Businesses fail. It happens all the time for many different reasons. Painful tax laws, lack of experience of the owners, insufficient capital, and many other triggers can lead to a business’s downfall. Due in large measure to the newness of the marijuana industry this is a fairly stressful time for marijuana business owners, particularly those facing decisions about whether to make additional capital contributions, seek rescue financing, or just let the thing fail. And even letting the thing fail is not so easy, as the business likely has creditors on its doorstep demanding they get paid. State tax agencies, employees, vendors, landlords, and consultants all will likely be pushing to get paid, and they will push more forcefully as soon as they think the business is on the precipice.

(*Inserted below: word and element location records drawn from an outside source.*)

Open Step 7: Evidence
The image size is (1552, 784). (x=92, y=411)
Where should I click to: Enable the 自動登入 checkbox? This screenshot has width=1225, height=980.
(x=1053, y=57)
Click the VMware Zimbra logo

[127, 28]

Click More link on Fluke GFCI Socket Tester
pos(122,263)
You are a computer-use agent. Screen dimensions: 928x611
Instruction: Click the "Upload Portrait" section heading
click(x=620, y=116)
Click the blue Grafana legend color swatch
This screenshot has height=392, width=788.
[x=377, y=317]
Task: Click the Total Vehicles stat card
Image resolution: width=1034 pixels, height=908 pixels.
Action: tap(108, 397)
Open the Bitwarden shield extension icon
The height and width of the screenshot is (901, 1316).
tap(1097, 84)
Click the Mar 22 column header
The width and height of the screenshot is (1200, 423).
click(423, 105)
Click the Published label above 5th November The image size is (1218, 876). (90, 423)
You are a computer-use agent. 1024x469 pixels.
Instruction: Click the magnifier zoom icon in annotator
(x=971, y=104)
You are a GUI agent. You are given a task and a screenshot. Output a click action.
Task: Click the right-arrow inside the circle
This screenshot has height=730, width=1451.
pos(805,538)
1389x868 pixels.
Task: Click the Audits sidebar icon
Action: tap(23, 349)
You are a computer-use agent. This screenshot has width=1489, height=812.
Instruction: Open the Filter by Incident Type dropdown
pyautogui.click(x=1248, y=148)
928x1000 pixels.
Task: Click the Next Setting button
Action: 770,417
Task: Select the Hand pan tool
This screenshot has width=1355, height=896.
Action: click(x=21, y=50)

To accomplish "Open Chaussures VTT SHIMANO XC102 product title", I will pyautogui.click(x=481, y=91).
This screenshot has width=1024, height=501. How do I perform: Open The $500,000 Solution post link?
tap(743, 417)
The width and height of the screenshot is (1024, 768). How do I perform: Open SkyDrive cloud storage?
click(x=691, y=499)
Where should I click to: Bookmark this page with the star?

For those in other industries, filing for bankruptcy is always an option. The problem, as we have discussed before, is that bankruptcy is administered exclusively by federal courts that have so far barred marijuana businesses from participating.
So, how should a marijuana business handle winding down? A first option is to liquidate without any type of court supervision. This can actually be beneficial, as there are certain benefits to maintaining control during an asset distribution in liquidation. Business owners are generally able to fetch higher prices for assets than bankruptcy trustees are. Also, and more importantly, it is nice to be able to choose which creditors get paid. If you personally guaranteed lease payments, for example, you would likely want to pay those before paying off other unsecured debts that you did not personally guarantee. Similarly, state sales tax is a trust tax that comes with automatic personal guarantees and so it would be good to make sure those payments are given full priority.
Going it alone can lead to problems though. Secured creditors will be reasonably worried that their secured assets will be sold without them receiving a payment, and unsecured creditors will worry about being left out entirely. These creditors may move to have a state-court receiver appointed.
State court receivers act much like bankruptcy trustees. They manage a business through liquidation, and they are granted rights to dispose of property to further the needs of the court. Courts will generally appoint receivers only when a party has shown that the appointment is reasonably necessary and that other available remedies are not available or are inadequate. Receivership can be a good thing when there are many creditors all pounding on the door at once, as appointment often comes with an all-powerful automatic stay similar to that of bankruptcy. All actions by creditors against the company are stayed while the receiver gathers information and makes a reasonable plan for disposing of the assets, and creditors with claims are forced to deal with the receiver as opposed to harassing the failing business.
Licensing can be an issue in the receivership context, but luckily state marijuana laws in regulated business jurisdictions generally give receivers some right to distribute property, including regulated marijuana. Washington, for instance, allows receivers and executors of estates to take over a business in case of insolvency or death.
So though it is not great when your marijuana business fails, it is important for you to see the process through. As long as there are debts in place, marijuana business owners need to understand that if they do not distribute assets properly, they may be subjecting themselves to individual liability or asset clawbacks or various other problems. If you can formulate a plan that works with your state laws, you are making the first step towards making your winding down process as painless as possible.